Development and prospective validation of a spatial dose pattern based model predicting acute pulmonary toxicity in patients treated with volumetric arc-therapy for locally advanced lung cancer.

INTRODUCTION

(Chemo)-radiotherapy is the standard treatment for patients with locally advanced lung cancer (LALC) not accessible to surgery. Despite strict application of dose constraints, acute toxicities such as acute pulmonary toxicity (APT) remain frequent, and may impact treatment's compliance and patients' quality of life.
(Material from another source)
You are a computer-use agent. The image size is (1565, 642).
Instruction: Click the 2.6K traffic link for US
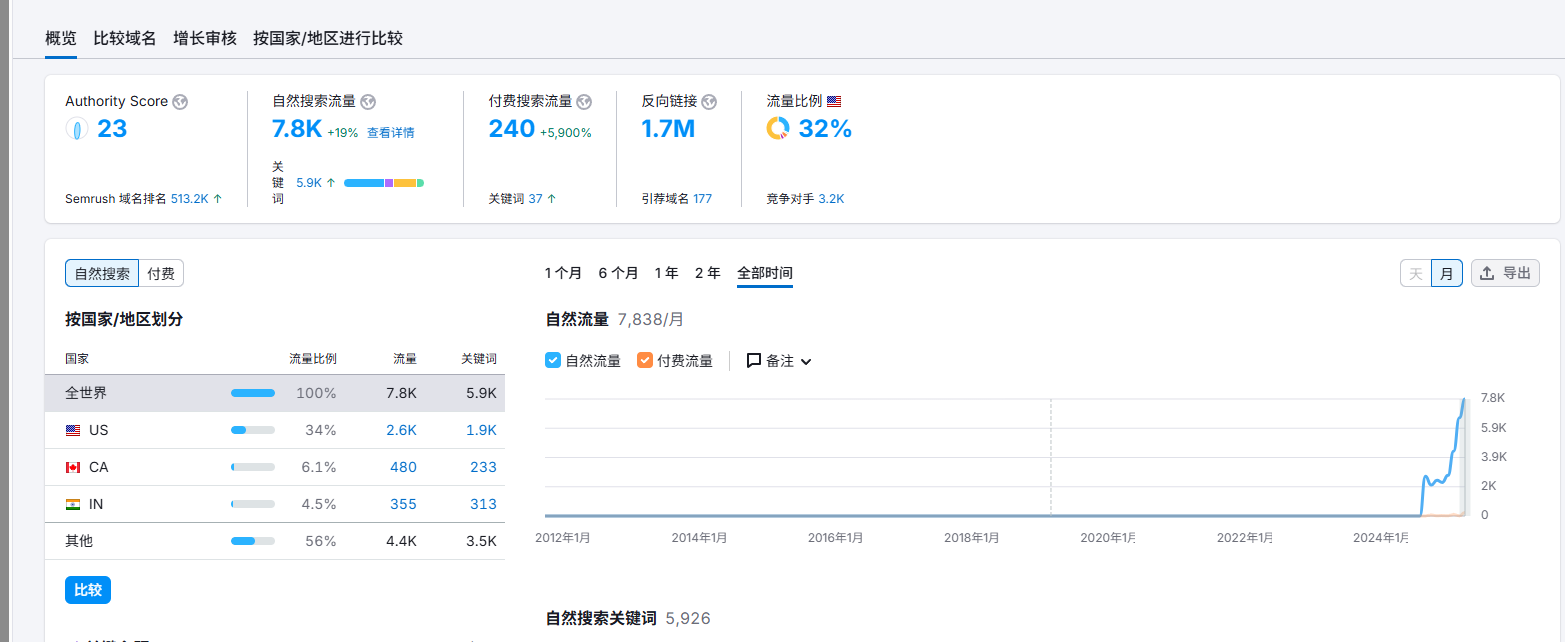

Previously, on a population treated with intensity-modulated photon therapy or passive scattering proton therapy, spatial dose patterns associated with APT were identified in the lower lungs, especially in the posterior right lung. In the present study, we aim to define these spatial dose patterns on a retrospective cohort treated by volumetric-arctherapy (VMAT) and to validate our findings prospectively.

METHODS

For the training cohort, we retrospectively included all patients treated in our institution by VMAT for a LALC between 2015 and 2018. APT was scored according to the CTCAE v4.0 scale. All dose maps were registered to a thorax phantom using a segmentation-based elastic registration. Voxel-based analysis of local dose differences was performed with a non-parametric permutation test accounting for n = 10.000 permutations, producing a 3-dimensional significance maps on which clusters of voxels that exhibited significant dose differences (p < 0.05) between the two toxicity groups (APT ≥ grade 2 vs APT < grade 2) were identified. A prediction model (Pmap-Model) was then built using a neural network approach and then applied to an observational prospective cohort for validation. The model was evaluated using the Area under the curve (AUC) and the balanced accuracy (Bacc: mean of the sensitivity and specificity).

RESULTS

165 and 42 patients were included in the training and validation cohorts, with respective APT rates of 22.4% and 19.1%. In the training cohort, a cluster of voxels (Pmap-region) was identified in the posterior right lung. In the training cohort, the Pmap-Model combining 11 features among which the mean dose to the Pmap-region resulted in an AUC of 0.99 and a Bacc of 99.2 using an 8% probability threshold. Using the same voxel cluster on the validation cohort, the Pmap-model resulted in an AUC of 0.81 and a Bacc of 82.0.

CONCLUSION

Our APT-prediction model was successfully validated in a prospective cohort treated by VMAT. Regional radiosensitivity should be considered in usual lung dose constraints, opening the possibility of easily implementable adaptive dosimetry planning.